Genom biliminin önümüzdeki yılların en önemli araştırma alanlarından birisi olacağı, artık bilim dünyası tarafından kabul edilmektedir. "Kişiye özel tıp" diye tanımlanabilecek, insanların gen analizi yapılacak, buna göre hangi hastalıklara eğilimli olduğu, hangi tedavilerden yarar göreceği belirlenecek.

Ankara Mavi Göl Yerleşkesi'nde Türkiye'nin ihtiyacını karşılayacak ölçekte bir ulusal biyobanka kurulma çalışmaları da başlamıştır.

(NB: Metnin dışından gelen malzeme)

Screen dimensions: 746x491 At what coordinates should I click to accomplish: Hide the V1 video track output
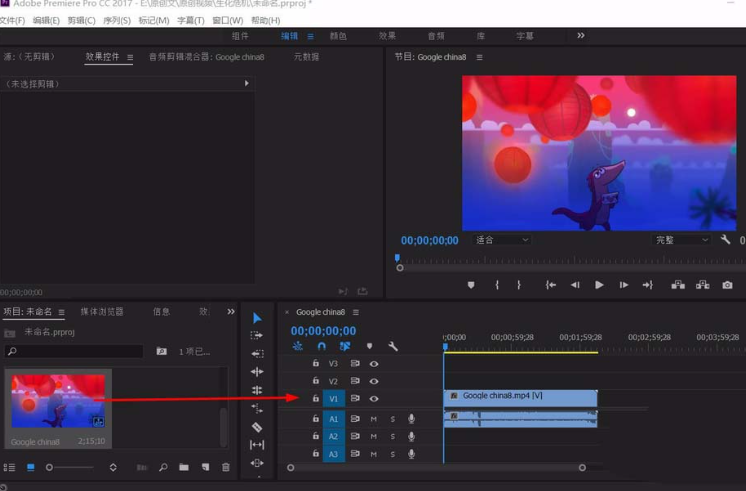tap(374, 398)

Bu sayede, özellikle kanser başta olmak üzere, ileri düzeyde bilimsel çalışmalar yapılabilecek ve ayrıca Türk bilim insanlarının, evrensel bilime katkı sağlama özelliğinde olan uluslararası çok merkezli çalışmalara katılmasına imkân sağlanacaktır.

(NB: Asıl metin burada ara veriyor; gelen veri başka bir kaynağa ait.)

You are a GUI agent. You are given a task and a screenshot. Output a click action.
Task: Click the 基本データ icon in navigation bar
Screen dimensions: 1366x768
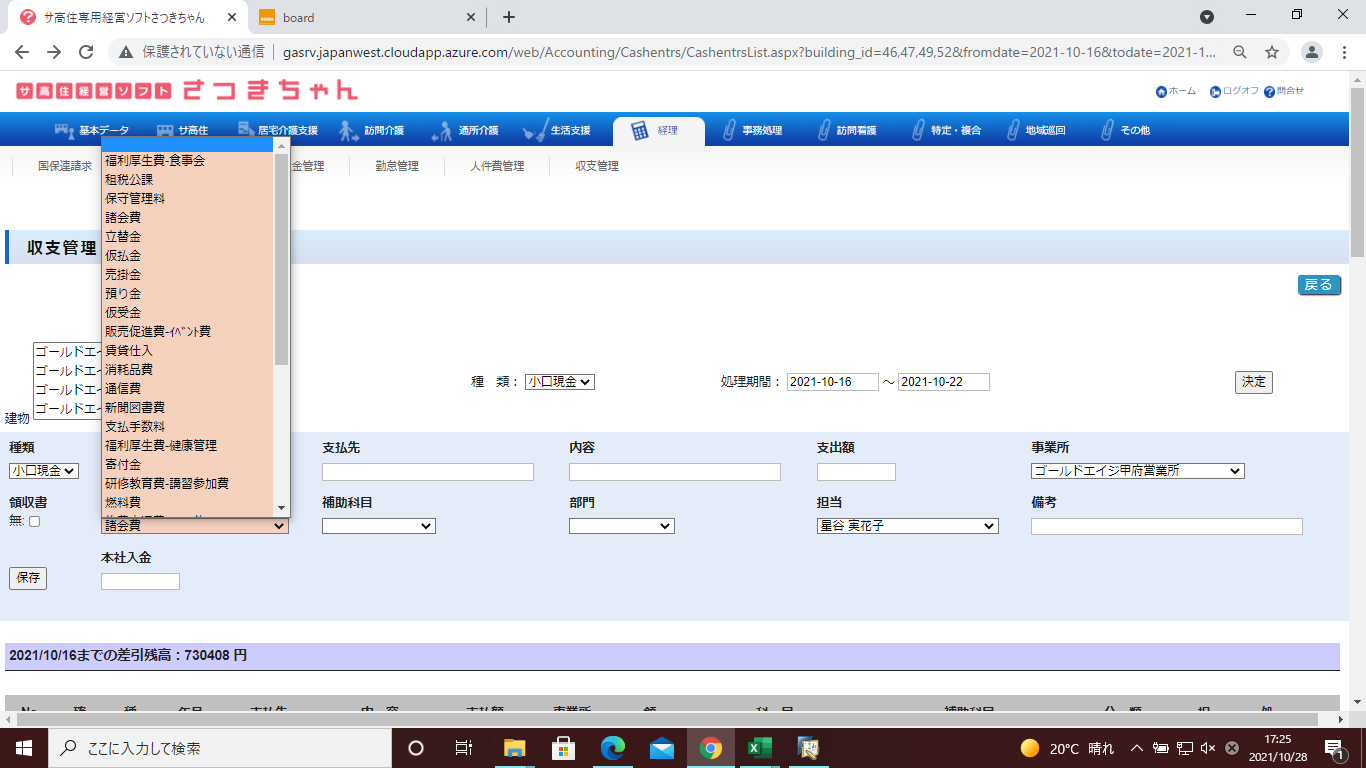65,131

TÜSEB ayrıca stratejik öneme de sahip olan plazma ve plazma ürünleri, aşı ve ilaç çalışmalarına destek verecek. TÜSEB'in katkılarıyla, hâlen bir üniversitemizde bu hastalar için faz 1 aşı üretimi dünyada ilk defa olmak üzere patent almıştır.

Yine 2017 yılında TÜSEB Aziz Sancar Bilim, Hizmet ve Teşvik Ödülleri Programı başlatılmış, ilk ödüller sahiplerini bulmuştur. Yurt dışında, çok sayıda, sağlık alanında çalışan yüksek vasıflı araştırmacılarımız mevcuttur. Bunlar da inşallah ülkemiz bünyesine kazandırılacaktır.

Özetle, burada görüşülmekte olan Türkiye Sağlık Enstitüleri Başkanlığı bütçesinin ülkemiz için çok yararlı olacak çalışmalarda kullanılacağını ümit ediyorum. Bu duygularla bütçemizin ülkemize, milletimize hayırlı olmasını temenni ediyorum.